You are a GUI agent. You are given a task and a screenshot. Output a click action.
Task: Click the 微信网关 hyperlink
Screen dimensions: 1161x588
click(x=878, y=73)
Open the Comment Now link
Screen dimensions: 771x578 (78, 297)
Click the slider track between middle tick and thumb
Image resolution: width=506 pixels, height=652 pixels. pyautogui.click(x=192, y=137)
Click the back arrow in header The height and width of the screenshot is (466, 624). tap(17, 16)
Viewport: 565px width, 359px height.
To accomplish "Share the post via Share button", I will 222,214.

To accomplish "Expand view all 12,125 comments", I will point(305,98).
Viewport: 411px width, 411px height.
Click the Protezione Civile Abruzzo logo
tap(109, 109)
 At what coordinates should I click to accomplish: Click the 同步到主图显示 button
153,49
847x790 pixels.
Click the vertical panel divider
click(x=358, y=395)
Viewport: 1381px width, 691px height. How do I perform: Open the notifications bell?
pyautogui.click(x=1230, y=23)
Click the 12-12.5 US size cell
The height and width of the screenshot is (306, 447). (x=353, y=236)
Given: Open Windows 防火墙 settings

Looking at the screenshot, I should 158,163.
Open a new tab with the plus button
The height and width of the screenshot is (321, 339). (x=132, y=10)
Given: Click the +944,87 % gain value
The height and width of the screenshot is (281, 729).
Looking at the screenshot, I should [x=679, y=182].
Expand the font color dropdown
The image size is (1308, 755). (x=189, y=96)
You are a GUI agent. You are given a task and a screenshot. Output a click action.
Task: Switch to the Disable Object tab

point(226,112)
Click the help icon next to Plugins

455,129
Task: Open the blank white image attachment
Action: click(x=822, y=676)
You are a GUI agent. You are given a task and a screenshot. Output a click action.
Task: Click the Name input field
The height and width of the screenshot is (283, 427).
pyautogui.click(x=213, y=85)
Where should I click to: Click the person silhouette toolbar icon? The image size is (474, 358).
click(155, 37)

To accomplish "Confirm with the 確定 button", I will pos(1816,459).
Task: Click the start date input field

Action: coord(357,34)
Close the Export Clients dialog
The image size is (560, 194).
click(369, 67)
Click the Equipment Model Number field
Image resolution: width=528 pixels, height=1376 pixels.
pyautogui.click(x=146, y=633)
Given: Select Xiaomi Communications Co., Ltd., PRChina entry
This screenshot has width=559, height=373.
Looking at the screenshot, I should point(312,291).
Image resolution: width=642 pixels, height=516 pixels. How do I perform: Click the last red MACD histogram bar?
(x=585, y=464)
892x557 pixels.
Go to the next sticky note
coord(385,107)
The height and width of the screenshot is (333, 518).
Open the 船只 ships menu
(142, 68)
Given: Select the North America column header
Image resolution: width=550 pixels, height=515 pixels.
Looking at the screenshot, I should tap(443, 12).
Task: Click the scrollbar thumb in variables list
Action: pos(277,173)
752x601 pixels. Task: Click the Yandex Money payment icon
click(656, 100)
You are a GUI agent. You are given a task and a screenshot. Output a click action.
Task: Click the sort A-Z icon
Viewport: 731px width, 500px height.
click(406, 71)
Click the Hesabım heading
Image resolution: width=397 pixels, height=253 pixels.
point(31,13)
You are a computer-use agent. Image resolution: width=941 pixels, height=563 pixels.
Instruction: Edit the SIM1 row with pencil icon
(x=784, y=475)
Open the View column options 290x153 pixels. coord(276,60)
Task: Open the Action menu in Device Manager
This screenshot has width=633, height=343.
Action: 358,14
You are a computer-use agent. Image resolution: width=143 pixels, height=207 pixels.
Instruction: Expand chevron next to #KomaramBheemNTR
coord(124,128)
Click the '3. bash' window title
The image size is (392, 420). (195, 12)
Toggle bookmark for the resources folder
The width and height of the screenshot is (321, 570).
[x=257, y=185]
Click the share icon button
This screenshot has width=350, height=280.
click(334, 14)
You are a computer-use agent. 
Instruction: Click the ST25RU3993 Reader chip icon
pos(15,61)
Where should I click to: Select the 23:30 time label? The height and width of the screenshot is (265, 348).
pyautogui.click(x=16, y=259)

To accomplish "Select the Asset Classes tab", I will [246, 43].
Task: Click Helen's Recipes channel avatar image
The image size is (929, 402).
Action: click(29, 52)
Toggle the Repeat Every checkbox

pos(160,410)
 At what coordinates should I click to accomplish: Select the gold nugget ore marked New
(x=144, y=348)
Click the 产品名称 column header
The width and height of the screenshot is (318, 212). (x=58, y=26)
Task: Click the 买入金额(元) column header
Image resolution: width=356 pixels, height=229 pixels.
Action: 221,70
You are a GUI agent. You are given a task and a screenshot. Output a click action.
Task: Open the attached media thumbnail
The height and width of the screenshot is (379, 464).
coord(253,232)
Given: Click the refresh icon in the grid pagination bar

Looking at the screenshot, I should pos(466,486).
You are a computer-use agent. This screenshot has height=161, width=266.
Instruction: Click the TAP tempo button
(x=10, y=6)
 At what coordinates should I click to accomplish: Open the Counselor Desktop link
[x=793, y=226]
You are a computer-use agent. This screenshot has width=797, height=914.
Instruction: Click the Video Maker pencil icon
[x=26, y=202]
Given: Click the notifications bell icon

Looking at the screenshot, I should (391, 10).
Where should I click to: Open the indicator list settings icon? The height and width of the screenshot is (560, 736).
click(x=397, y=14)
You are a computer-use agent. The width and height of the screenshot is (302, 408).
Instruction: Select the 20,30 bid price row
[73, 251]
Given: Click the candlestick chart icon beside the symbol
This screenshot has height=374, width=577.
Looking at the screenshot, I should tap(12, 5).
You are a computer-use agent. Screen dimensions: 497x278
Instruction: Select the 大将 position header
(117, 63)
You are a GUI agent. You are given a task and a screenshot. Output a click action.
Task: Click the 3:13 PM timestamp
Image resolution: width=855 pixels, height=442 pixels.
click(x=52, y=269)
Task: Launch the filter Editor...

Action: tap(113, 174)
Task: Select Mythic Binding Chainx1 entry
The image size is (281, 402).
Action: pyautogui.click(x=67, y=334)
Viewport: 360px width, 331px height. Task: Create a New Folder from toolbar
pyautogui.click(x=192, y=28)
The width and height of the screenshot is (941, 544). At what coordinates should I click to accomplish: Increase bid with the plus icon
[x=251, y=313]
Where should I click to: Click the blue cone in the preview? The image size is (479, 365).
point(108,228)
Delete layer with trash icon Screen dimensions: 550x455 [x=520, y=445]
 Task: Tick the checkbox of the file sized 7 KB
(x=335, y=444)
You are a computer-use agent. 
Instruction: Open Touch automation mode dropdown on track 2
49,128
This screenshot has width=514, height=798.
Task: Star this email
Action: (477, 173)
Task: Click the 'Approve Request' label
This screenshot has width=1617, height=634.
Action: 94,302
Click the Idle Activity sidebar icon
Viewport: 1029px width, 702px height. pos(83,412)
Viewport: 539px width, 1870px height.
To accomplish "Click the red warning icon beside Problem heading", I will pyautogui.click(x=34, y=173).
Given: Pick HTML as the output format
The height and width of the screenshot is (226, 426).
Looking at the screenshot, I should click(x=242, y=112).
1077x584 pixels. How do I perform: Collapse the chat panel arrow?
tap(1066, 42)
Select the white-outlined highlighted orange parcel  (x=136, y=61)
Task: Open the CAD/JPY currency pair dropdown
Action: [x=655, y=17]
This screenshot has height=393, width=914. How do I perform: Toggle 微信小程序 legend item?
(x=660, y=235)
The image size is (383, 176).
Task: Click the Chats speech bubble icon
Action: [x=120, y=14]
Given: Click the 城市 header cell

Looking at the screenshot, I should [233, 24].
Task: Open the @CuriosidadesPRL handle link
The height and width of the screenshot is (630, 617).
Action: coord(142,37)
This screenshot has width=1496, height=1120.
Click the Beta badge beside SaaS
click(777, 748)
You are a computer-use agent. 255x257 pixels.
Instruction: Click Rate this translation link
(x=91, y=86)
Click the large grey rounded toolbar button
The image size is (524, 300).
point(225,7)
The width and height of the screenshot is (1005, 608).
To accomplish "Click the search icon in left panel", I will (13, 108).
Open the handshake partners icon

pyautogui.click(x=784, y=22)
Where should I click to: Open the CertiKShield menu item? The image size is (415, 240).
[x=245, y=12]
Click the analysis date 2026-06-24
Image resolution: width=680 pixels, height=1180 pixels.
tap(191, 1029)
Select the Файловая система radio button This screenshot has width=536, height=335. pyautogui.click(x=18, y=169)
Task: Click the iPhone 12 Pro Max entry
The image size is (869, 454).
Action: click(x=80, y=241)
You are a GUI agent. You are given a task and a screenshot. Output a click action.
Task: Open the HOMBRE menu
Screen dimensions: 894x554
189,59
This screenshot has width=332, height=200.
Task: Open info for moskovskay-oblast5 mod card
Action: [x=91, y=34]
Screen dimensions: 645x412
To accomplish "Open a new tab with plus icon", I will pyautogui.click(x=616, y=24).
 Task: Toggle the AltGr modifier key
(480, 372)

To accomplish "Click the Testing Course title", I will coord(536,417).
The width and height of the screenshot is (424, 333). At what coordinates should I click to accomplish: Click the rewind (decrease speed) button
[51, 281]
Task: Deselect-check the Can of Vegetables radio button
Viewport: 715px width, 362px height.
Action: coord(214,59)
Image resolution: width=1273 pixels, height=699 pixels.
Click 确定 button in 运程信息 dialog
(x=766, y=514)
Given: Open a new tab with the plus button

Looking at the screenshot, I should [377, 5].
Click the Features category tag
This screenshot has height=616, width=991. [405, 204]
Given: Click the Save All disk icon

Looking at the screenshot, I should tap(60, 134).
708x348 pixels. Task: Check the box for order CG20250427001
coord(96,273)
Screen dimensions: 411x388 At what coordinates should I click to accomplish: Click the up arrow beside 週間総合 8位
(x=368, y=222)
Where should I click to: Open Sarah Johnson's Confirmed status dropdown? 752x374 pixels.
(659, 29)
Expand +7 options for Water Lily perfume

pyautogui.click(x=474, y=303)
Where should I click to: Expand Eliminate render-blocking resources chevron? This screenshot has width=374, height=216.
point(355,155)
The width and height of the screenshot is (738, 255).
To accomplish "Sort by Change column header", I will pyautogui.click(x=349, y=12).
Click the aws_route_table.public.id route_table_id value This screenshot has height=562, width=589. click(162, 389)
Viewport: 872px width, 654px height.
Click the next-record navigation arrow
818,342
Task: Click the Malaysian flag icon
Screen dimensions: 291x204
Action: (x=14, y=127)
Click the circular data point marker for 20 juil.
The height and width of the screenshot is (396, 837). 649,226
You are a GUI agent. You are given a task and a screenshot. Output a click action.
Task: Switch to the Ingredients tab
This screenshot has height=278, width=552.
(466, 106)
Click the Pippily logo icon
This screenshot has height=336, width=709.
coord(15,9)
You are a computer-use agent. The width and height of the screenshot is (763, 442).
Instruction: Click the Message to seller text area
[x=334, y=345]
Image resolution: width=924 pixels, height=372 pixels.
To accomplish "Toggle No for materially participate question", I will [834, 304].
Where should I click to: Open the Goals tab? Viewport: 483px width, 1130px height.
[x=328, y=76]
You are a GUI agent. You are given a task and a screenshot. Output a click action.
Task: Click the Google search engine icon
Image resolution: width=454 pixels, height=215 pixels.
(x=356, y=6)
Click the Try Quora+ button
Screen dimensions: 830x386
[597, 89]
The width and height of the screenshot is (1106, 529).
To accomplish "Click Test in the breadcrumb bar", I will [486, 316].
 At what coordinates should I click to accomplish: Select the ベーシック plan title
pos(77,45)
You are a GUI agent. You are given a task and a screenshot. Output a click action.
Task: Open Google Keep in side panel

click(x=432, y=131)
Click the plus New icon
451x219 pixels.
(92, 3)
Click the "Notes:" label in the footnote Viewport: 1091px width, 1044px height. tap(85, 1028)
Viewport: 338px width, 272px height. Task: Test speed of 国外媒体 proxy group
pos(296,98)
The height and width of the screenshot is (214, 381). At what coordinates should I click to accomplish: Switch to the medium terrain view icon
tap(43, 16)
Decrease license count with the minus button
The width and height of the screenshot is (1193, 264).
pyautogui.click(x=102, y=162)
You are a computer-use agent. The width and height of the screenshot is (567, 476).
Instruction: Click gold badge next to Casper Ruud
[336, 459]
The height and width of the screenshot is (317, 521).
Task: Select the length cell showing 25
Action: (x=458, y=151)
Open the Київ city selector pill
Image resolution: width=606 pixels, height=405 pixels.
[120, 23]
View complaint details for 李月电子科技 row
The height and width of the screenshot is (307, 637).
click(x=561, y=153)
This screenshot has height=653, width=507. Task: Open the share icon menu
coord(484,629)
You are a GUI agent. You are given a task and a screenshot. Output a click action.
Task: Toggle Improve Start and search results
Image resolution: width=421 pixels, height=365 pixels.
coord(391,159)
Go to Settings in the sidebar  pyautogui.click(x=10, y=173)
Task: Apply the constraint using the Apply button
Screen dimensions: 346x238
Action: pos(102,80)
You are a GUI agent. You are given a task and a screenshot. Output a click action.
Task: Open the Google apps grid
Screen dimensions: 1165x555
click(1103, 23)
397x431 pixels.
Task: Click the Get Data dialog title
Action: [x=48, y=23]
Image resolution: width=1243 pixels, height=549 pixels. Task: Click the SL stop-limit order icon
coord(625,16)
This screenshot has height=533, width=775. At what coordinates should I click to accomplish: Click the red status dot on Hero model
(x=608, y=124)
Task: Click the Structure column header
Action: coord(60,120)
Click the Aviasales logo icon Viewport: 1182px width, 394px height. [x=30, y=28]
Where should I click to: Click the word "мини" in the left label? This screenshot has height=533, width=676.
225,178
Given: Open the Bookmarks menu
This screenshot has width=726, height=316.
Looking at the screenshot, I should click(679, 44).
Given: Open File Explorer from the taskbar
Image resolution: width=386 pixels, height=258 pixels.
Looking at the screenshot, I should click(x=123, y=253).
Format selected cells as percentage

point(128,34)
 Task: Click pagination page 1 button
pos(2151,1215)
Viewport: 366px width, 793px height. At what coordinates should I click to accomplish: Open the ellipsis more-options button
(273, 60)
§
Each line above from the one with "Instruction: Click the Video" up to and including the one with "is (302, 408)." must be set down exactly, and no line outside that span may appear.

Instruction: Click the Video Maker pencil icon
[x=26, y=202]
Given: Click the notifications bell icon

Looking at the screenshot, I should (391, 10).
Where should I click to: Open the indicator list settings icon? The height and width of the screenshot is (560, 736).
click(x=397, y=14)
You are a computer-use agent. The width and height of the screenshot is (302, 408).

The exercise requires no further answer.